The most common financial pain points for Canadian millennials:

The RRSP vs. TFSA Question for Millennials

In your late 20s and 30s, you're likely earning enough that RRSP contributions make real sense. If you're in the 33%+ tax bracket, contributing to your RRSP saves real money now and builds retirement wealth tax-sheltered. Max the employer match first (free money), then decide how to split contributions between RRSP and TFSA based on your expected retirement income.

The strategic choice: RRSP makes more sense if you expect to be in a lower tax bracket in retirement than you are now. TFSA wins if you expect similar or higher income in retirement (increasingly common with OAS, CPP, pensions, and RRIF withdrawals stacking up).

Many financial planners recommend a blend: enough RRSP to reduce your current taxable income to the next bracket, and the rest in TFSA for flexible tax-free withdrawals later.

Student Debt: The Millennial Anchor

If you're still carrying Canadian student loan debt, here's where things stand in 2025: Canada Student Loans now have 0% interest federally (though provincial portions may carry interest). This changes the calculus somewhat — at 0% interest, there's a strong argument for making minimum payments and investing the surplus in a TFSA instead.

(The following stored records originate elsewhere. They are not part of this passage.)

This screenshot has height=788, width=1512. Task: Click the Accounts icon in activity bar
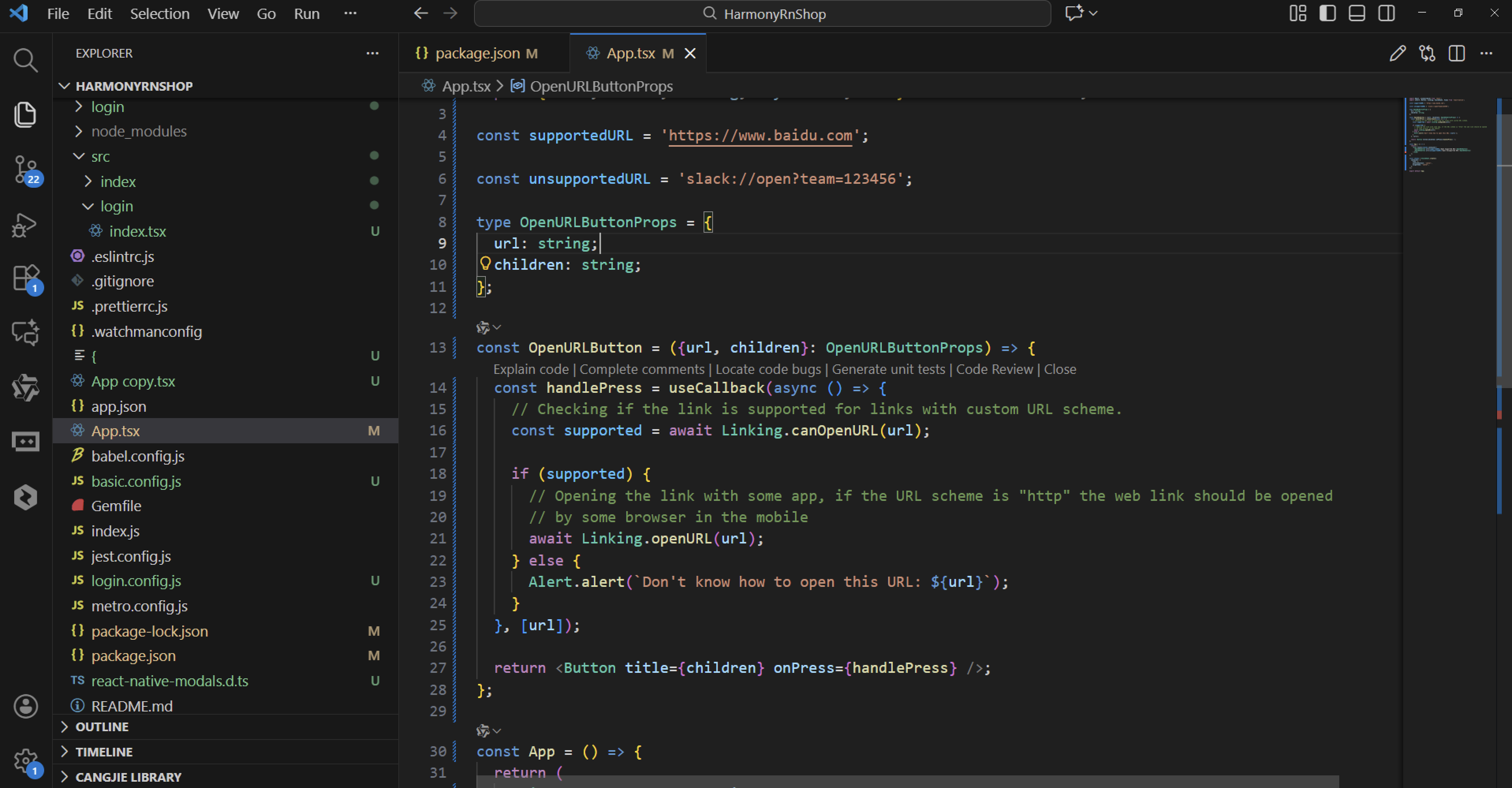25,706
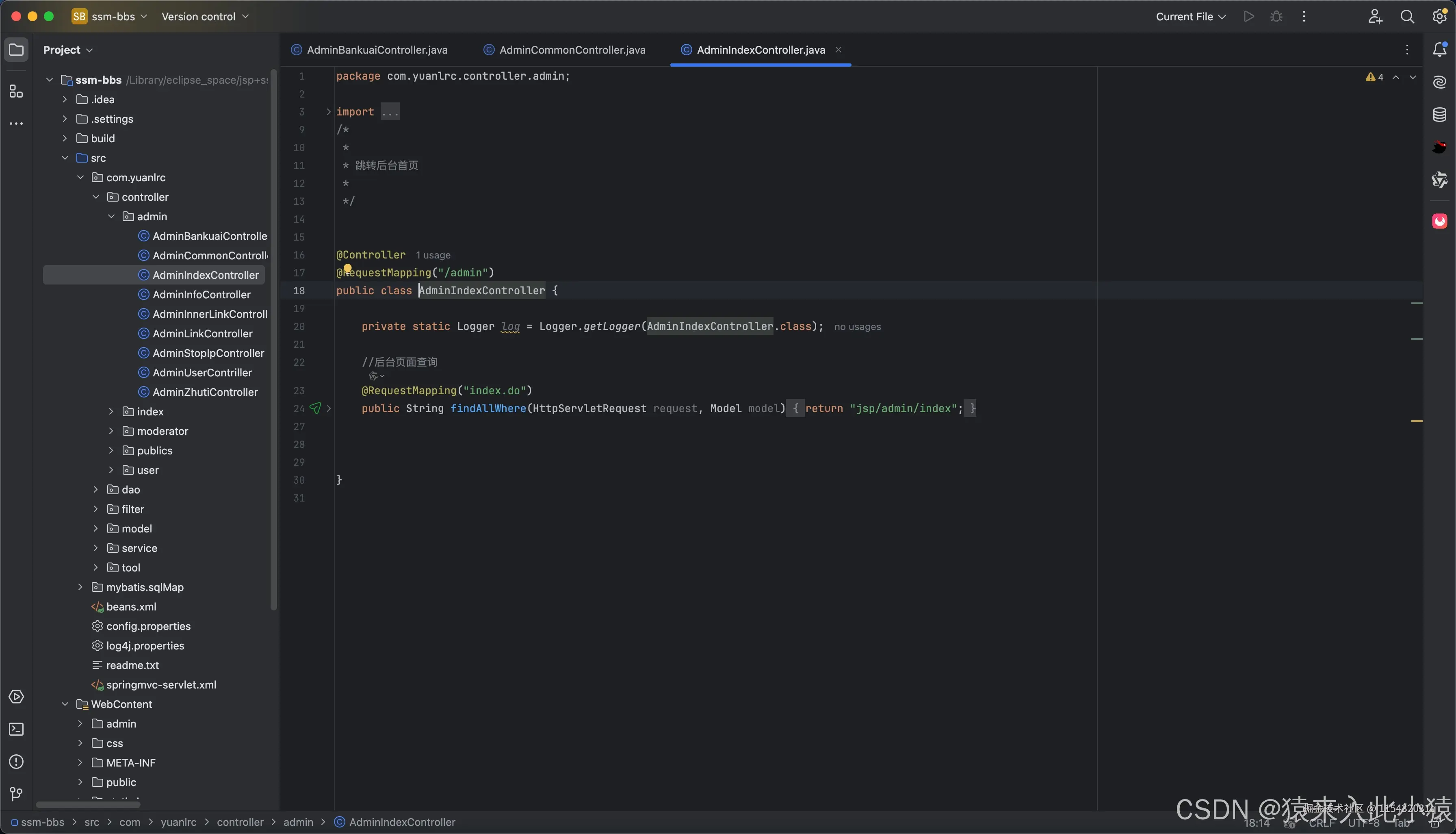Click the Search Everywhere magnifier icon
Viewport: 1456px width, 834px height.
tap(1407, 17)
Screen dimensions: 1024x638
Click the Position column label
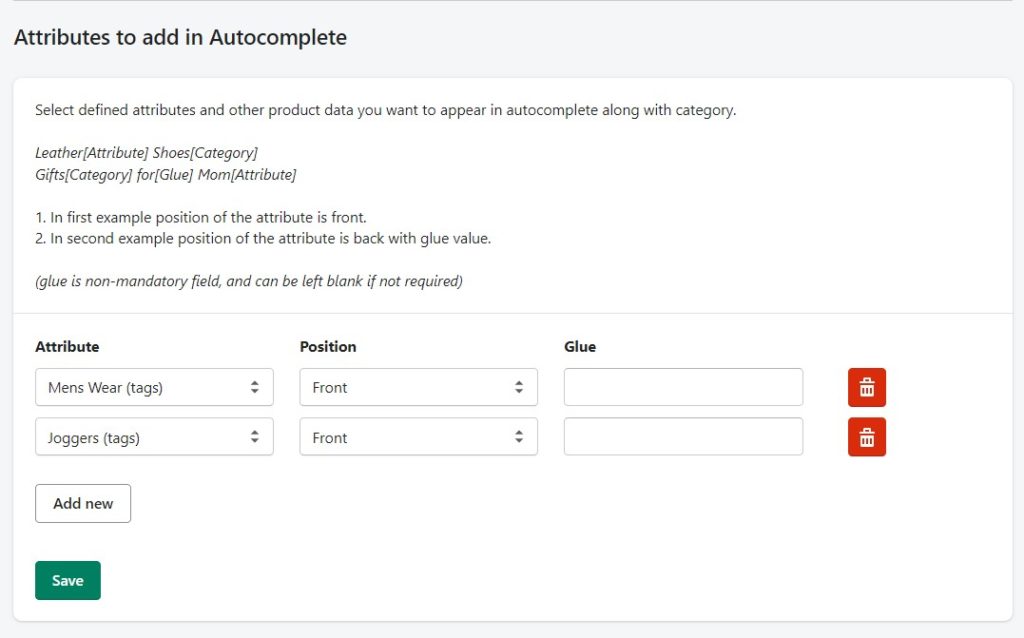[328, 347]
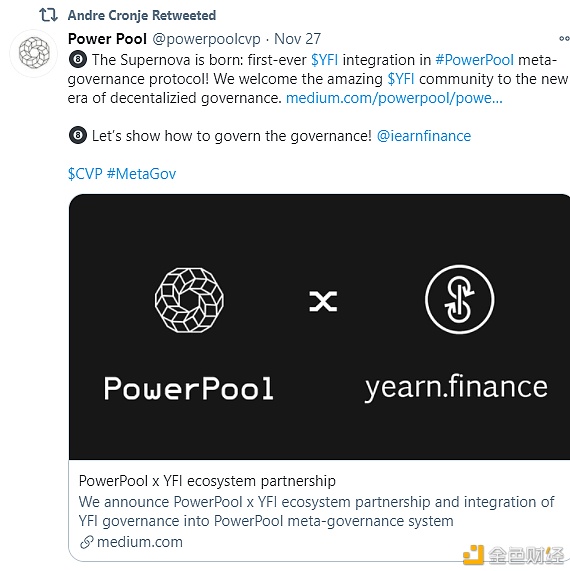Open the first $YFI cashtag
570x571 pixels.
point(324,60)
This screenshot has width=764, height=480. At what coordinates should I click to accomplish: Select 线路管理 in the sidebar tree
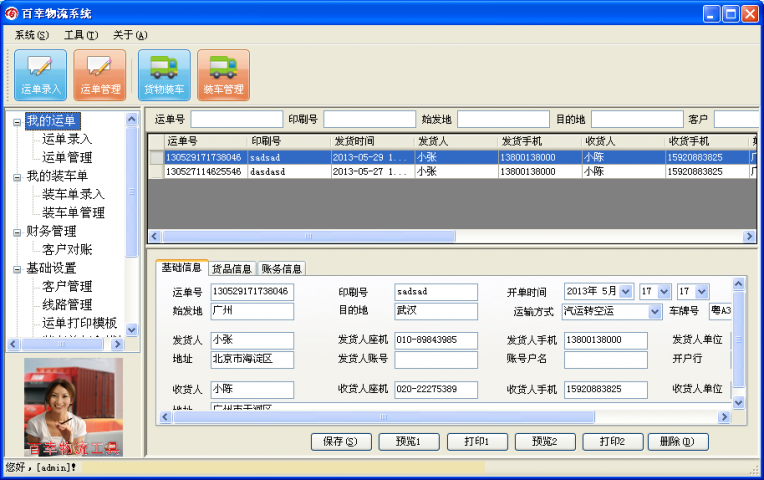[67, 305]
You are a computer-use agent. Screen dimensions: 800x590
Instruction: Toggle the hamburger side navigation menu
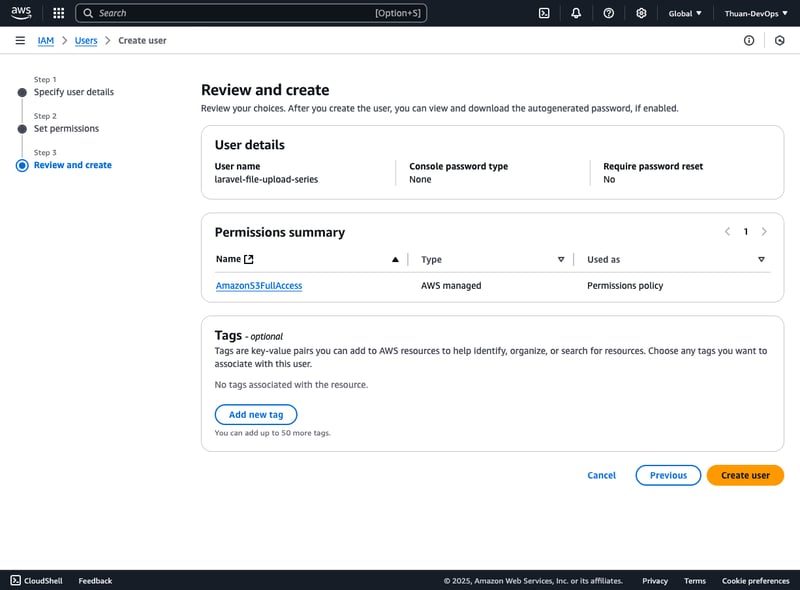coord(20,40)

Check your loan breakdown: if any portion carries interest above 5%, pay that aggressively. If it's all at 0% or near-0%, minimum payments while investing may be the optimal strategy.

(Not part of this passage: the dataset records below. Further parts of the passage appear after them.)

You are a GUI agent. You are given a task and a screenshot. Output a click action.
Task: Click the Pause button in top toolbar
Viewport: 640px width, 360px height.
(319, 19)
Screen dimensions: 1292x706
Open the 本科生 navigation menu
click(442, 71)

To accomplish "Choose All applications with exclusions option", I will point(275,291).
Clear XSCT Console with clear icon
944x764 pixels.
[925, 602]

Homeownership for Millennials in 2025

The 2020-2022 housing surge followed by rate hikes has created a complex picture for Canadian millennial homeowners and aspiring buyers:

Already own: If you bought before 2020, you've likely built significant equity but may have faced mortgage renewal at higher rates. The focus now is managing cash flow if payments increased and continuing to build equity.

Bought in 2020-2022: You may be navigating a mortgage renewal at higher rates than your original terms. Stress-test your budget for this reality if it hasn't happened yet.

Still renting: The First Home Savings Account (FHSA), introduced in 2023, is a key tool. You can contribute $8,000/year (up to $40,000 lifetime), deduct it from taxable income now, and withdraw it tax-free for a qualifying home purchase. Open one even if homeownership is 5+ years away.

Catching Up on Retirement Savings

If you're in your 30s and feel behind on retirement savings, you're not alone — and you're not as far behind as you might fear. The math of compound growth is more forgiving than it seems if you start in your 30s with meaningful income.

Starting at 35 with $500/month invested at 7% average annual return: by 65, you'd have approximately $570,000. Not a villa in Tuscany, but a meaningful retirement cushion alongside CPP and OAS.

The move: maximize RRSP and TFSA contributions now that income supports it, and keep lifestyle inflation in check as your career advances.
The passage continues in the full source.